Great ditrigonary icosidodecahedral antiprism

The great ditrigonary icosidodecahedral antiprism or gidtidap, is a nonconvex uniform polychoron that consists of 2 great ditrigonary icosidodecahedra, 12 pentagonal antiprisms, and 40 tetrahedra. Each vertex joins 1 great ditrigonary icosidodecahedron, 3 pentagonal antiprisms, and 4 tetrahedra.

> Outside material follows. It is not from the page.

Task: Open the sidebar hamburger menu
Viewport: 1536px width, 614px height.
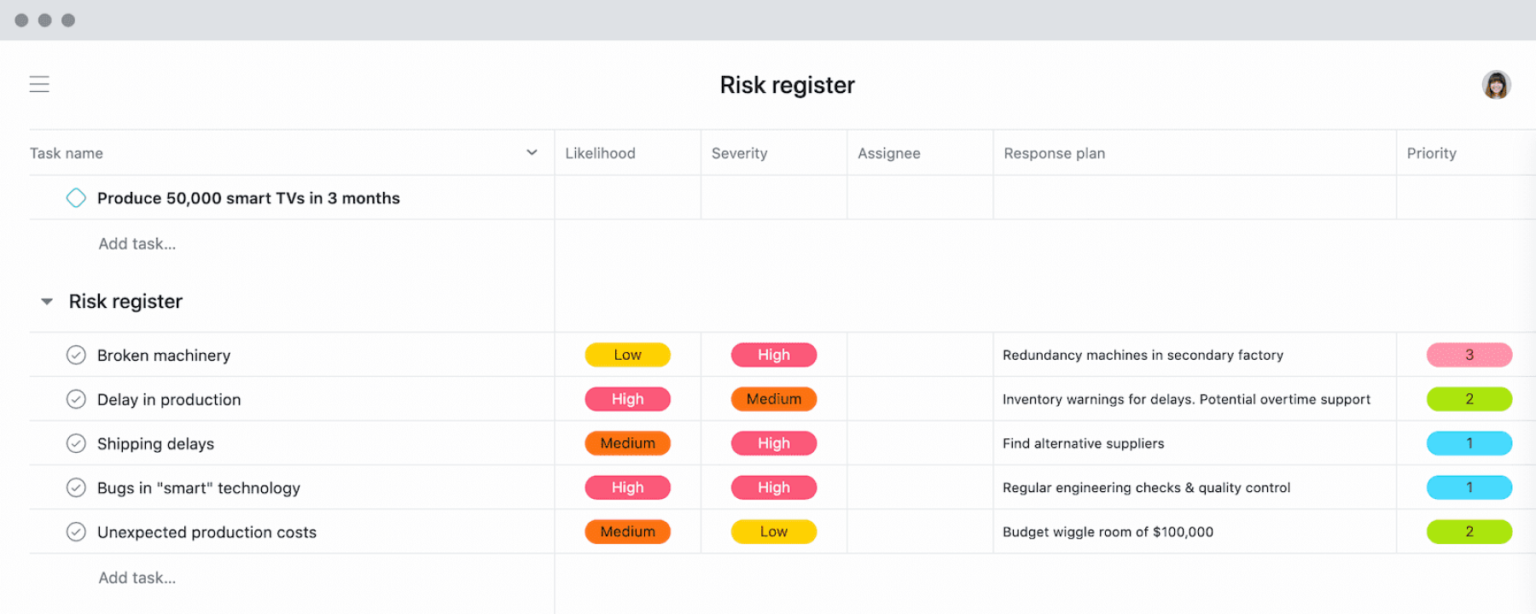Action: 39,84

Great ditrigonary icosidodecahedral antiprism
(OFF file)
Rank	4
Type	Uniform
Space	Spherical
Notation
Bowers style acronym	Gidtidap
Coxeter diagram
Elements
Cells	40 tetrahedra, 12 pentagonal antiprisms, 2 great ditrigonary icosidodecahedra
Faces	40+120 triangles, 24 pentagons
Edges	60+120
Vertices	40
Vertex figure	Retrotriangular cupola, edge lengths (1+√5)/2 (3 base edges), 1 (remaining edges)
Measures (edge length 1)
Circumradius	${\displaystyle \sqrt{\frac{5+\sqrt5}{8}} ≈ 0.95106}$
Hypervolume	0
Dichoral angles	Gidtid–3–tet: ${\displaystyle \arccos\left(-\frac{\sqrt{7-3\sqrt5}}{4}\right) ≈ 97.76124^\circ}$
	Tet–3–pap: ${\displaystyle \arccos\left(\frac{\sqrt{7-3\sqrt5}}{4}\right) ≈ 82.23876^\circ}$
	Gidtid–5–pap: ${\displaystyle \arccos\left(\frac{3-\sqrt5}{2}\right) ≈ 67.54448^\circ}$
Height	${\displaystyle \sqrt{\frac{\sqrt5-1}{2}} ≈ 0.78615}$
Related polytopes
Army	Semi-uniform Dope
Regiment	Sidtidap
Dual	Great triambic icosahedral antitegum
Abstract & topological properties
Euler characteristic	–10
Orientable	Yes
Properties
Symmetry	H3×A1, order 240
Convex	No
Nature	Tame

The pentagonal antiprism cells pass through the center of the polychoron, making it a hemipolychoron.